Au lendemain du drame survenu dans la localité de Kenscoff, dans la nuit du 23 au 24 août, le NGLIPES appelle les autorités haïtiennes à tirer les leçons de cette nouvelle attaque des groupes armés et à adopter des mesures structurelles pour mieux protéger la population et les agents des forces de l’ordre.

Dans une lettre ouverte adressée au Premier ministre, le président du NGLIPES, Wadner Louis, estime qu’il est urgent de revoir l’architecture, la doctrine et les méthodes de sécurité de l’État haïtien. Selon lui, l’objectif doit être de renforcer la capacité des institutions à détecter, analyser et intercepter les menaces, tout en améliorant le taux de réussite des opérations engagées contre les groupes armés.

L’organisation avance cinq axes prioritaires pour renforcer la sécurité nationale.

Le premier concerne la mise en place d’un réseau efficace de renseignement capable de collecter et d’analyser les informations afin d’identifier les réseaux criminels, leurs mouvements, leurs capacités opérationnelles ainsi que leurs sources d’approvisionnement en armes et en munitions. Le NGLIPES préconise notamment une analyse stratégique approfondie de la situation à Kenscoff, fondée sur le renseignement territorial, la prévention, la surveillance des axes stratégiques et la protection de la population.

Le deuxième axe porte sur la lutte contre le trafic d’armes. Le NGLIPES souhaite la création d’un mécanisme régional permettant à Haïti de travailler davantage avec ses partenaires afin de combattre les réseaux d’approvisionnement en armes et en munitions, notamment à travers le partage de renseignements et le renforcement du contrôle des frontières.

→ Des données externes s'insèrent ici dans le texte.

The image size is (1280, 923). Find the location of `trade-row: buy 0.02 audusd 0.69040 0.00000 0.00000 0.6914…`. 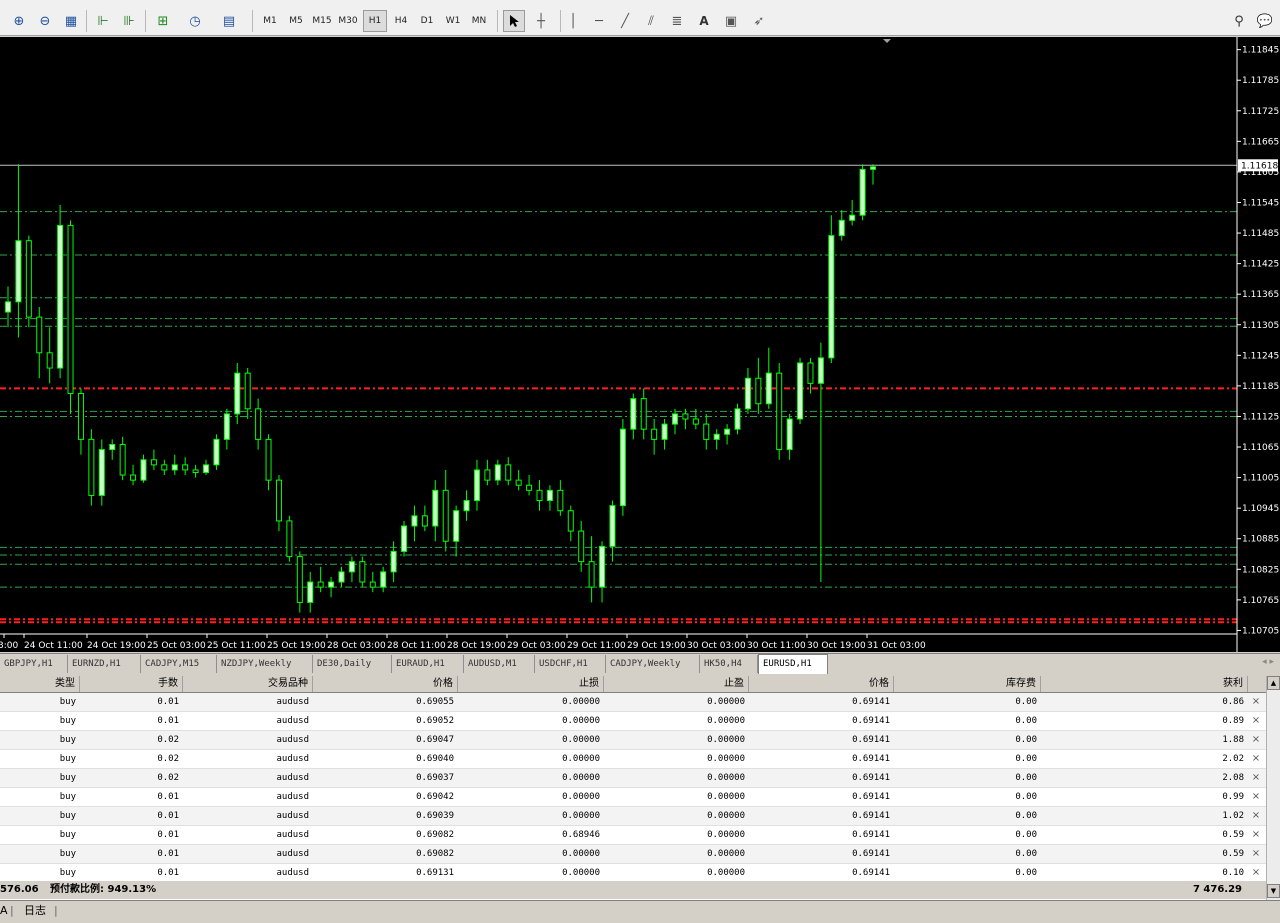

trade-row: buy 0.02 audusd 0.69040 0.00000 0.00000 0.6914… is located at coordinates (633, 760).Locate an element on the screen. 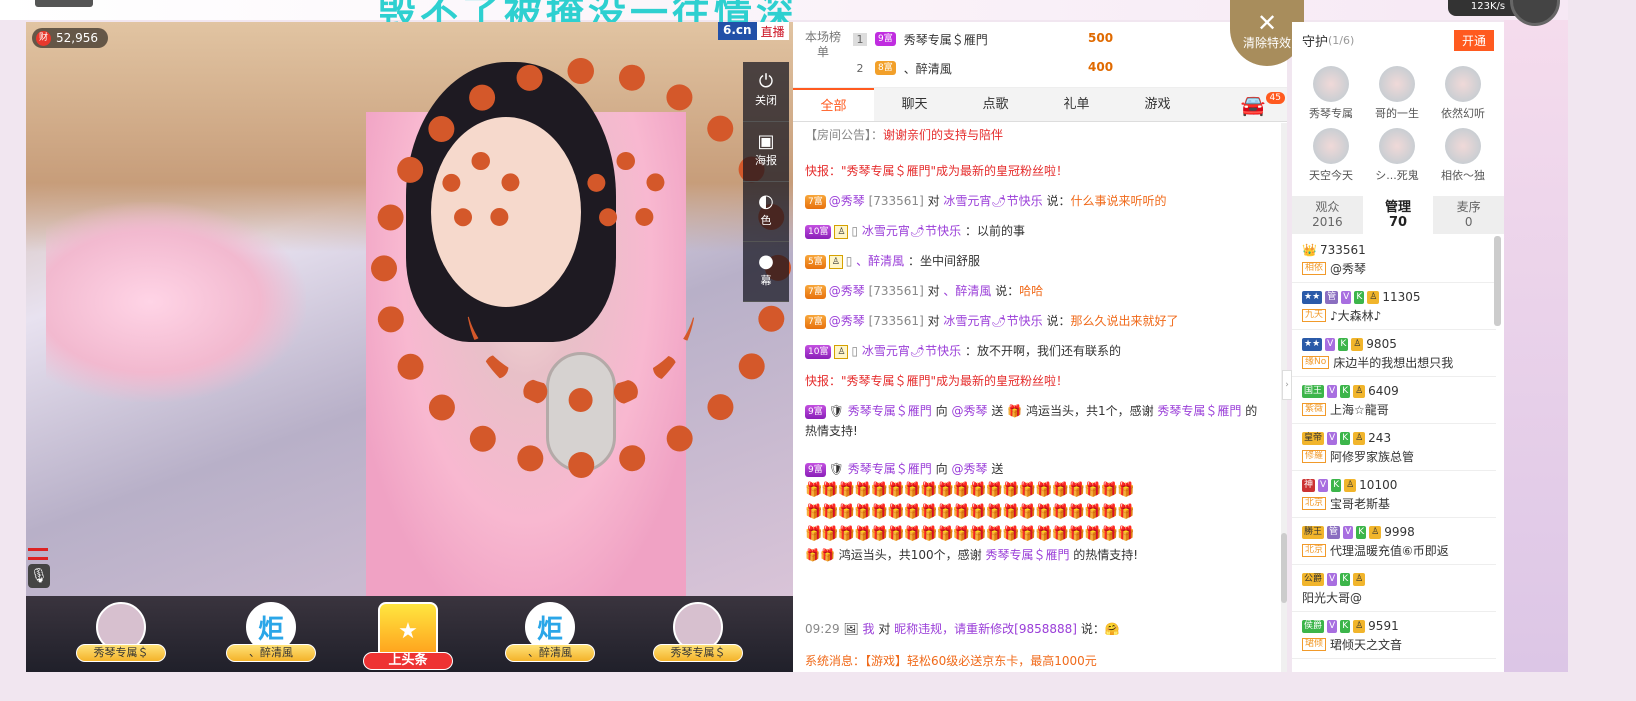  tab-all: 全部 is located at coordinates (834, 104).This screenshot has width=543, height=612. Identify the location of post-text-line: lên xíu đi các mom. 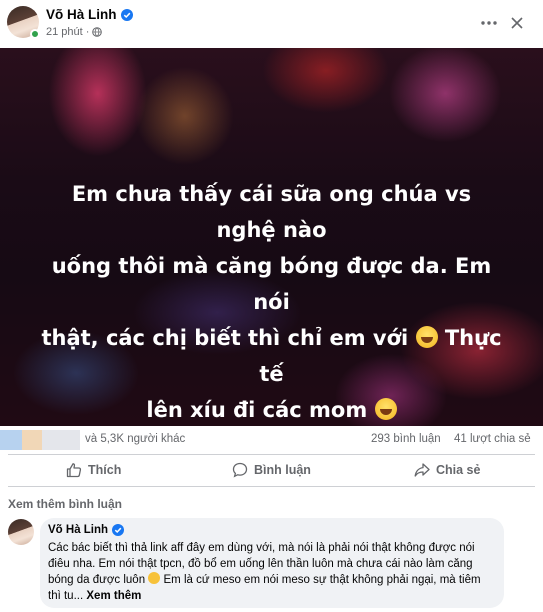
(257, 410).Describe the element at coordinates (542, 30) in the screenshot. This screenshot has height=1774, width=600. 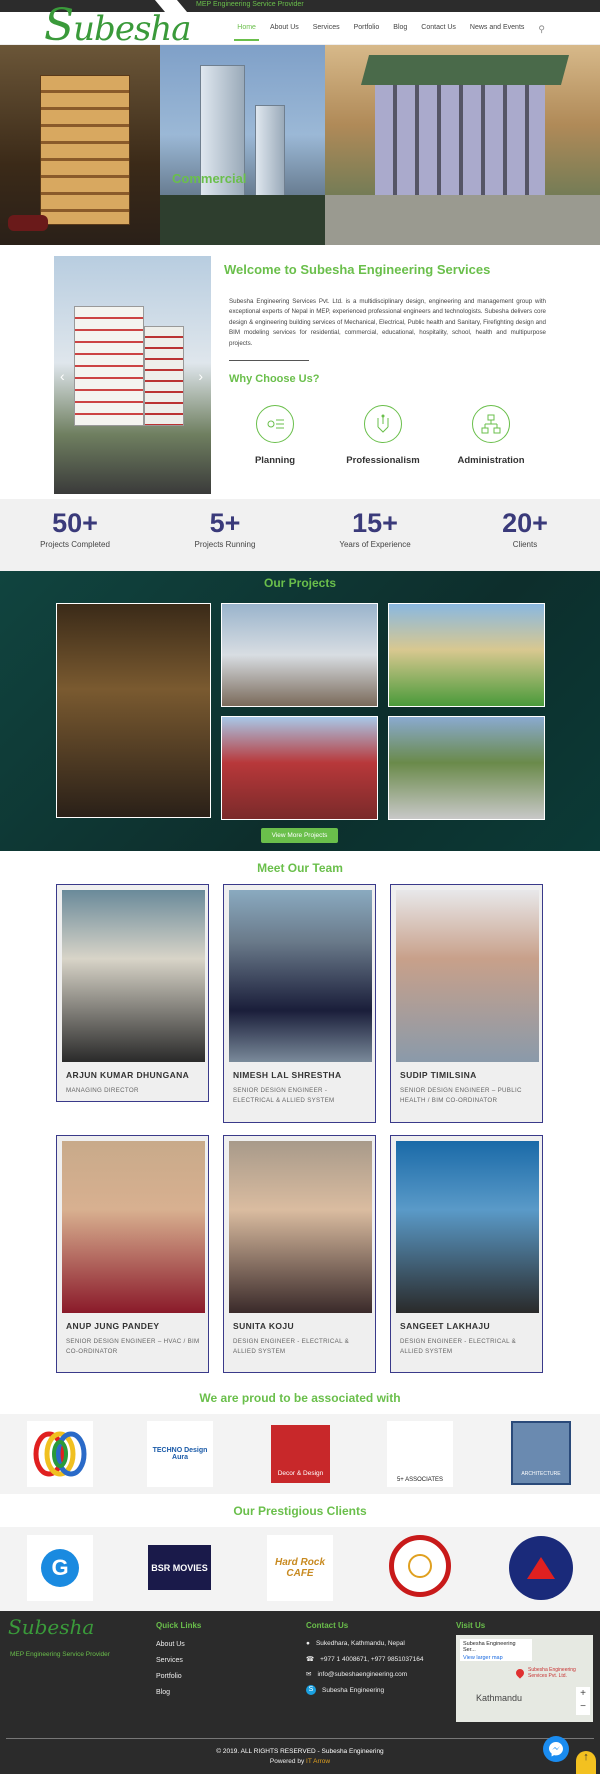
I see `search-icon: ⚲` at that location.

L’organisation recommande également la création d’un Conseil national de sécurité. Cette structure, selon le NGLIPES, contribuerait à renforcer la cohérence de la politique nationale de sécurité et à améliorer la capacité de l’État à anticiper et à gérer les crises.

Le quatrième axe concerne la rationalisation de l’administration publique et des subventions. Pour le NGLIPES, une meilleure utilisation des ressources publiques est indispensable afin de permettre à l’État de consacrer davantage de moyens aux secteurs prioritaires, notamment la sécurité et la protection de la population.

Enfin, l’organisation plaide pour une restructuration de la défense nationale, reposant principalement sur le renseignement et sur la capacité des institutions à réagir rapidement face aux crises.

Selon la structure, la tragédie de Kenscoff doit constituer un véritable point de repère pour les autorités. Elle devrait pousser l’État à revoir ses mécanismes de prévention et d’intervention afin d’éviter que les populations et les policiers ne soient davantage exposés lors des attaques des groupes armés.

À travers cette lettre ouverte, le NGLIPES invite ainsi le gouvernement à dépasser les réponses ponctuelles et à mettre en place une stratégie sécuritaire durable, fondée sur l’anticipation, le renseignement, la coordination institutionnelle et la protection des territoires encore sous contrôle de l’État.